▶ [TASK REQUIREMENTS] The expected response is a copy of every line in the entries below that includes the word "computer".

▶ [INPUT FOR THIS TASK]

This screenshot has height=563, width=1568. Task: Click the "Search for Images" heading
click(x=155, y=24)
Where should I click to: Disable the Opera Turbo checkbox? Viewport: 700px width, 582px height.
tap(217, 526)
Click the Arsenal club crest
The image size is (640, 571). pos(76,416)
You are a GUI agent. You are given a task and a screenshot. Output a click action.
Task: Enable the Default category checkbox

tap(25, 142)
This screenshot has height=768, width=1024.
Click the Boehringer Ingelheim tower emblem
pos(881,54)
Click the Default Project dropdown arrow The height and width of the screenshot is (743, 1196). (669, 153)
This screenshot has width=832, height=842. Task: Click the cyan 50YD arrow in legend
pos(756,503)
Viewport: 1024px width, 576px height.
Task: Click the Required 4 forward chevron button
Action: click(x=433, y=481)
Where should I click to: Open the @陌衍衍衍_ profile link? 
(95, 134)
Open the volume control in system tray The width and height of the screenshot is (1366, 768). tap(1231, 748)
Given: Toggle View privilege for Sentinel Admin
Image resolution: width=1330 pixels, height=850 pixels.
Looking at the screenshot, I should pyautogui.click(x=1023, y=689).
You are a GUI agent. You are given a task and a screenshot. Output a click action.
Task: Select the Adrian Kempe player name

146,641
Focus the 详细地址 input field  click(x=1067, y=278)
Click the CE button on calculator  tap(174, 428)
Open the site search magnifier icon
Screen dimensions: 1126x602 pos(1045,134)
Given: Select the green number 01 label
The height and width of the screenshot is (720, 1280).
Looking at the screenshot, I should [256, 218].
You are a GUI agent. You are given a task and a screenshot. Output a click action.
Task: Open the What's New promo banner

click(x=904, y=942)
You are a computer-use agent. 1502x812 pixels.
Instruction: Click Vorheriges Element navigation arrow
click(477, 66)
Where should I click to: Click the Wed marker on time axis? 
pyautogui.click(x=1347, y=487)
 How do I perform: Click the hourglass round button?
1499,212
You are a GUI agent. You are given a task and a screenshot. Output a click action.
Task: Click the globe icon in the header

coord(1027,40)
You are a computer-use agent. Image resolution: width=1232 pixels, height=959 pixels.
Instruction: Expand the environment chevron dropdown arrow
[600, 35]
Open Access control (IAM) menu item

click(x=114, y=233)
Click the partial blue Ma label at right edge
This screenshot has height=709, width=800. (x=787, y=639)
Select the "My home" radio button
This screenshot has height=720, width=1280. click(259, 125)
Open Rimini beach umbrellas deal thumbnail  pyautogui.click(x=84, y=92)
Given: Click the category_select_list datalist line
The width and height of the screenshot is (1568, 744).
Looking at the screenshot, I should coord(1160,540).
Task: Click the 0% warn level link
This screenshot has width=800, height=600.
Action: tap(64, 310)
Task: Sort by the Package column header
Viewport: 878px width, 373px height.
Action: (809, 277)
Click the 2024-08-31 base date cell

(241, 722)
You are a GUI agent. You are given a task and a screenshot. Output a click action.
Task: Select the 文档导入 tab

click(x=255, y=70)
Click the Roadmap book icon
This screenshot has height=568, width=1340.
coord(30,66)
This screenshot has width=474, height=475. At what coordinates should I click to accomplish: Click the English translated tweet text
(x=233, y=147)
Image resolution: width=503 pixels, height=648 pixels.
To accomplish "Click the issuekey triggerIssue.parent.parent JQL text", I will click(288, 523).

▶ [EXERCISE RESPONSE]
You are a computer-use agent. 1502x812 pixels.
You are a computer-use agent. Image resolution: width=1232 pixels, height=959 pixels.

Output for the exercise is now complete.